### Consignes
a – D'après l'extrait sur la bataille de Gravelines, de quel port partent les navires de l'Armada en mai 1588 ?
b – Recopiez à l'identique les lignes de la liste, en partant de celle qui contient « will (x=176, y=151). » et en allant jusqu'à celle qui contient « click(588, 94) », ces deux lignes comprises.

### Extrait de texte

Aujourd'hui, un peu d'histoire au programme. Un récent séjour à Calais m'a fait découvrir un événement peu impressionnant en lui-même mais qui a eu des répercussions sur toute une époque : la bataille de Gravelines.

L'histoire commence en 1585, dans un contexte de tensions très fortes entre l'Angleterre et l'Espagne. L'Angleterre vient de signer avec la République des Provinces Unies(1) le traité de Sans-Pareil qui acte le soutien économique et militaire de l'Angleterre aux Provinces-Unies dans leur guerre contre l'Espagne.

Trois ans plus tard, en mai 1588, plus de cent trente navires de la Grande y Felicisima Armada appareillent de Lisbonne, sous les ordres du Duc de Medina Sidonia, vétéran de l'armée de terre mais complètement novice en mer, remplaçant le très expérimenté Marquis de Santa Cruz, décédé prématurément. À leur bord une dizaine de milliers de marins et près de vingts mille soldats, à destination de l'Angleterre. Ils doivent faire une halte dans les Pays-Bas espagnols pour embarquer trente mille soldats aguerris du général Alexandre Farnèse, avant de se lancer dans l'invasion de l'Angleterre.

### Matériel de l'exercice

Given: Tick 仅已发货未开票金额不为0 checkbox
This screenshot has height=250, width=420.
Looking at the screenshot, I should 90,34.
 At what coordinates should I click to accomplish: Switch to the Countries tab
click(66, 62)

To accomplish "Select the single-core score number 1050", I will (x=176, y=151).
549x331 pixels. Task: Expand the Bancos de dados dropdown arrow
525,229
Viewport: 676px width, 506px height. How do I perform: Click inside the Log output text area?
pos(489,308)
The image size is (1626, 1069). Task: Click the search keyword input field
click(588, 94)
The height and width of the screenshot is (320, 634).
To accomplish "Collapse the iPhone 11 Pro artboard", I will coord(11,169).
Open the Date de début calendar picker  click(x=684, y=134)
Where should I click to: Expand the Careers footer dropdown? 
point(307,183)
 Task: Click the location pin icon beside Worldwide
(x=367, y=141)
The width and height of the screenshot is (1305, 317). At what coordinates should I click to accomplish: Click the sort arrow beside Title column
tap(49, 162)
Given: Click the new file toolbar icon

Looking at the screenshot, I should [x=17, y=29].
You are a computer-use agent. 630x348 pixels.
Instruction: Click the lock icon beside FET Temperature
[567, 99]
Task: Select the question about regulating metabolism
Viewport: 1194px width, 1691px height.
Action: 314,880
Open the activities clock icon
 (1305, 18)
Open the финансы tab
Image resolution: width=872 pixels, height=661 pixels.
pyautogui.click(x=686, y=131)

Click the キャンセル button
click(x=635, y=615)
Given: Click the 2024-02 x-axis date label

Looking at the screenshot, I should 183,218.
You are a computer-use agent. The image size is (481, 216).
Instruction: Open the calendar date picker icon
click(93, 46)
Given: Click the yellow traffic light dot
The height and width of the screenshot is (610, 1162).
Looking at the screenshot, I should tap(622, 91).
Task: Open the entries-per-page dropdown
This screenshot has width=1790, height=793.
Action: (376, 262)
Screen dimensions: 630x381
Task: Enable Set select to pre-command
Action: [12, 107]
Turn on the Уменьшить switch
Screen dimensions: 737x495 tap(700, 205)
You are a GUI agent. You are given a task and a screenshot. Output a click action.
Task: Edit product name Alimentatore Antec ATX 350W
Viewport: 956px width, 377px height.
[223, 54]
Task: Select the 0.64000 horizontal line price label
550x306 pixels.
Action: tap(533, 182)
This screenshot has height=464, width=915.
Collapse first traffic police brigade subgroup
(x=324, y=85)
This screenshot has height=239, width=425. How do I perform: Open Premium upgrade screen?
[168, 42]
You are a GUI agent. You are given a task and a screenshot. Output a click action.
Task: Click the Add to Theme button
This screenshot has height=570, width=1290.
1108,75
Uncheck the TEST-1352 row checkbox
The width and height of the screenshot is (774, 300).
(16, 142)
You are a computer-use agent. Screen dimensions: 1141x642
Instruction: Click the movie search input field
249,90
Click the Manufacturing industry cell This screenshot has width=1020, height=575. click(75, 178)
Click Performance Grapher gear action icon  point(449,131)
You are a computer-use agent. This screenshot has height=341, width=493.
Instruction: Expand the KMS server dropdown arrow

### Réponses par consigne
a – De Lisbonne.

b –
To accomplish "Select the single-core score number 1050", I will (x=176, y=151).
549x331 pixels. Task: Expand the Bancos de dados dropdown arrow
525,229
Viewport: 676px width, 506px height. How do I perform: Click inside the Log output text area?
pos(489,308)
The image size is (1626, 1069). Task: Click the search keyword input field
click(588, 94)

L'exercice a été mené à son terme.